● Exercise instructions
Write the data below out again, unchanged.

● Data supplied
┏━━

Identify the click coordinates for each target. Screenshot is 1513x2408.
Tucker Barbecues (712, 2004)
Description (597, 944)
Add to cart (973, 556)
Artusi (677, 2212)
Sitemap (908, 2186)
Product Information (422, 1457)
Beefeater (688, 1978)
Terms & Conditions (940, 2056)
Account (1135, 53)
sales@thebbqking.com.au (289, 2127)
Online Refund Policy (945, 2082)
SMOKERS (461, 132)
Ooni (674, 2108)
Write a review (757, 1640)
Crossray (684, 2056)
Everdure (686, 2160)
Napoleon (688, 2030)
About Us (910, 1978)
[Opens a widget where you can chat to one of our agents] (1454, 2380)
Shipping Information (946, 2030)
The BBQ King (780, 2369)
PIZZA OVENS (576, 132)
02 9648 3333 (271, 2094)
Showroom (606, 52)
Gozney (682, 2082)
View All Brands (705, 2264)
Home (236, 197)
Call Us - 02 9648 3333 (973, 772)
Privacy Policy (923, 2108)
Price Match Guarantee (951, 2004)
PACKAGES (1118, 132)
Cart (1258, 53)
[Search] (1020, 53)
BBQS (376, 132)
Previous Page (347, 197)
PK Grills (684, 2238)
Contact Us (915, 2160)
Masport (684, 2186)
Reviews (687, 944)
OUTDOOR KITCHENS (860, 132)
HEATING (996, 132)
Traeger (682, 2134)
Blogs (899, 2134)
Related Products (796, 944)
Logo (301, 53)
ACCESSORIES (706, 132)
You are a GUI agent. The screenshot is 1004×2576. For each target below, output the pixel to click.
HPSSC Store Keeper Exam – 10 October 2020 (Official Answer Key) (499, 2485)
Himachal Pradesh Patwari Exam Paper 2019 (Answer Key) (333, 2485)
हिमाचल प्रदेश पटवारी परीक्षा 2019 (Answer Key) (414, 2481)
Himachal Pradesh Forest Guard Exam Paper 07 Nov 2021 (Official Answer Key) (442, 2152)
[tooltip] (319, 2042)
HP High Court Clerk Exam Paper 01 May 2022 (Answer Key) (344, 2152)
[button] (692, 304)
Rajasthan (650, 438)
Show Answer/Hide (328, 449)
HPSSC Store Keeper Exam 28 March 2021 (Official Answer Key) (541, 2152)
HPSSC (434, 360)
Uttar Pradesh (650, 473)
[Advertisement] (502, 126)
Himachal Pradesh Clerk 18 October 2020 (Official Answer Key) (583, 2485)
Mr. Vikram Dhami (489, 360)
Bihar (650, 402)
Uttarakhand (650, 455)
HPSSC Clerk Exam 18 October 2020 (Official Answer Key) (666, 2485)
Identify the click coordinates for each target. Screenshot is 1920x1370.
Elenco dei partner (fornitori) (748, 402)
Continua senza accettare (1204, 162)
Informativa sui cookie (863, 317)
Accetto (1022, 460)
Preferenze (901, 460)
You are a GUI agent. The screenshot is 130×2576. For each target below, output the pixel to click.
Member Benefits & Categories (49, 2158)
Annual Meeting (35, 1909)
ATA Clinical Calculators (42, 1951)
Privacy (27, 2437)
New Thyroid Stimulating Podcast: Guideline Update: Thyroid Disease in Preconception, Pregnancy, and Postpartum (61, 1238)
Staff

┗━━

● Your solution
Identify the click coordinates for each target. Screenshot is 1513x2408.
Tucker Barbecues (712, 2004)
Description (597, 944)
Add to cart (973, 556)
Artusi (677, 2212)
Sitemap (908, 2186)
Product Information (422, 1457)
Beefeater (688, 1978)
Terms & Conditions (940, 2056)
Account (1135, 53)
sales@thebbqking.com.au (289, 2127)
Online Refund Policy (945, 2082)
SMOKERS (461, 132)
Ooni (674, 2108)
Write a review (757, 1640)
Crossray (684, 2056)
Everdure (686, 2160)
Napoleon (688, 2030)
About Us (910, 1978)
[Opens a widget where you can chat to one of our agents] (1454, 2380)
Shipping Information (946, 2030)
The BBQ King (780, 2369)
PIZZA OVENS (576, 132)
02 9648 3333 (271, 2094)
Showroom (606, 52)
Gozney (682, 2082)
View All Brands (705, 2264)
Home (236, 197)
Call Us - 02 9648 3333 (973, 772)
Privacy Policy (923, 2108)
Price Match Guarantee (951, 2004)
PACKAGES (1118, 132)
Cart (1258, 53)
[Search] (1020, 53)
BBQS (376, 132)
Previous Page (347, 197)
PK Grills (684, 2238)
Contact Us (915, 2160)
Masport (684, 2186)
Reviews (687, 944)
OUTDOOR KITCHENS (860, 132)
HEATING (996, 132)
Traeger (682, 2134)
Blogs (899, 2134)
Related Products (796, 944)
Logo (301, 53)
ACCESSORIES (706, 132)
You are a GUI agent. The screenshot is 1004×2576. For each target below, output the pixel to click.
HPSSC Store Keeper Exam – 10 October 2020 (Official Answer Key) (499, 2485)
Himachal Pradesh Patwari Exam Paper 2019 (Answer Key) (333, 2485)
हिमाचल प्रदेश पटवारी परीक्षा 2019 (Answer Key) (414, 2481)
Himachal Pradesh Forest Guard Exam Paper 07 Nov 2021 (Official Answer Key) (442, 2152)
[tooltip] (319, 2042)
HP High Court Clerk Exam Paper 01 May 2022 (Answer Key) (344, 2152)
[button] (692, 304)
Rajasthan (650, 438)
Show Answer/Hide (328, 449)
HPSSC Store Keeper Exam 28 March 2021 (Official Answer Key) (541, 2152)
HPSSC (434, 360)
Uttar Pradesh (650, 473)
[Advertisement] (502, 126)
Himachal Pradesh Clerk 18 October 2020 (Official Answer Key) (583, 2485)
Mr. Vikram Dhami (489, 360)
Bihar (650, 402)
Uttarakhand (650, 455)
HPSSC Clerk Exam 18 October 2020 (Official Answer Key) (666, 2485)
Identify the click coordinates for each target. Screenshot is 1920x1370.
Elenco dei partner (fornitori) (748, 402)
Continua senza accettare (1204, 162)
Informativa sui cookie (863, 317)
Accetto (1022, 460)
Preferenze (901, 460)
You are a GUI agent. The screenshot is 130×2576. For each target below, output the pixel to click.
Member Benefits & Categories (49, 2158)
Annual Meeting (35, 1909)
ATA Clinical Calculators (42, 1951)
Privacy (27, 2437)
New Thyroid Stimulating Podcast: Guideline Update: Thyroid Disease in Preconception, Pregnancy, and Postpartum (61, 1238)
Staff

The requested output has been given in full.